El Episcopado Mexicano, que aprueba la reforma de estudios secundarios propuesta por el gobierno federal, se queja, sin embargo, "de la reducción en el contenido de la materia ética, valores y principios". No se pone a pensar que en lo que a formación de ciudadanos con principios cristianos se refiere -muchos de ellos, los básicos, compartidos por el pensamiento laico-, la Iglesia ha hecho un papel lamentable. Si 95 o 97 por ciento del pueblo mexicano es católico, esto quiere decir que 95 o 97 por ciento de los criminales de toda índole son también, en su totalidad, católicos. La Iglesia ha fallado, hoy y siempre, en la formación del espíritu de sus fieles. La Iglesia gasta tanta energía en sus campañas para combatir el aborto y la anticoncepción, con el objeto, dice, de preservar la sacralidad de la vida, que no le queda aliento para educar a los pequeños feligreses con la meta, a no muy largo plazo, de salvar sus propios espíritus y las muchas vidas -sagradas todas- que los futuros delincuentes tomarán en sus manos. La Iglesia no ha aprendido a desarrollar el poder de convocatoria para enseñarle a sus fieles niños y jóvenes -en los templos, retiros y no nada más en las escuelas privadas de los pudientes- esos deberes morales y cívicos cuya enseñanza le reclama al Estado.

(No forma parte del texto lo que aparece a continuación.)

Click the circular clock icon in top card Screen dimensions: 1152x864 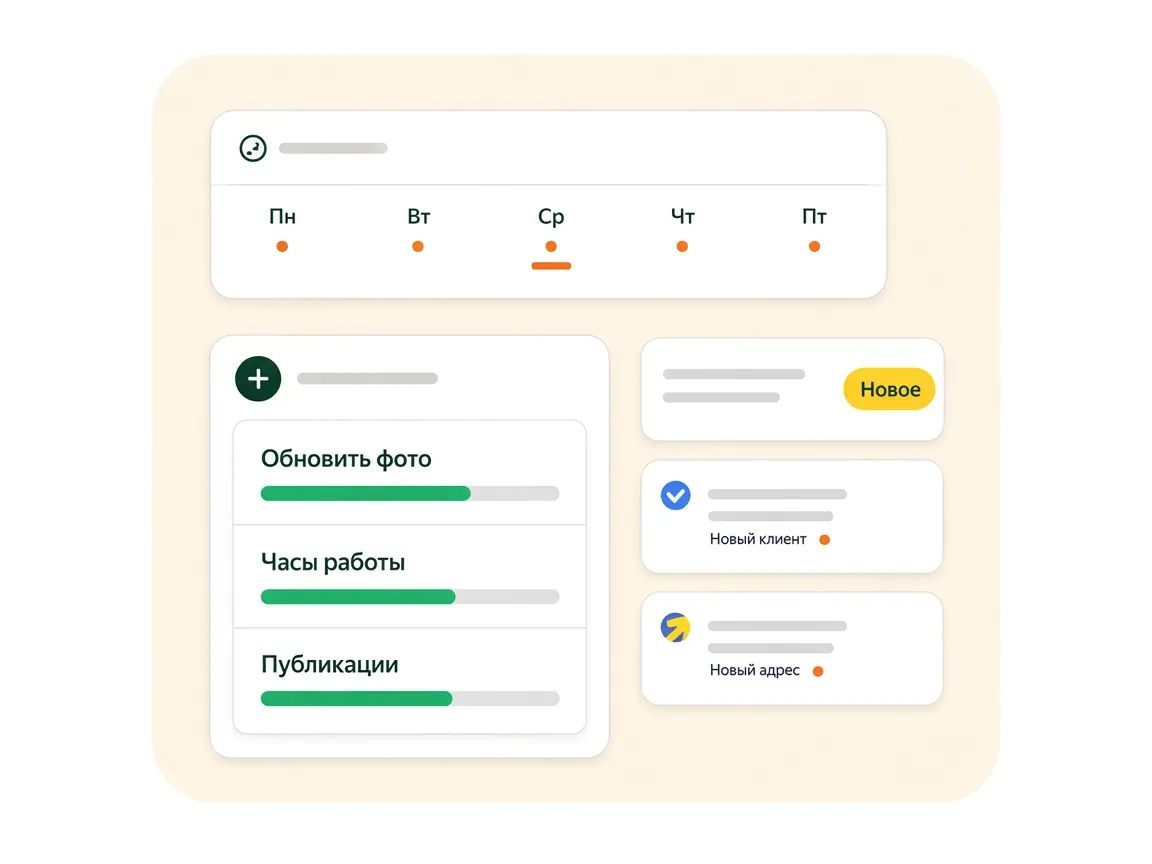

Por otra parte los criminales católicos de toda especie: narcos, secuestradores, violadores, encuentran en la confesión, una y otra vez, el perdón a sus pecados, y una y otra vez salen de la confesión con la conciencia limpia listos para ensuciarla de nuevo, y la seguridad de que se irán al cielo si se arrepienten a tiempo en este mundo. Y encuentran en el sacerdote que debe guardar el secreto de confesión a un encubridor. De esta manera, la Iglesia, aunque no sean ésas sus intenciones, alienta el delito y contribuye a su impunidad. Lo vimos en el caso de los obispos católicos pederastas en Estados Unidos, lo hemos visto en México en el caso del padre Maciel.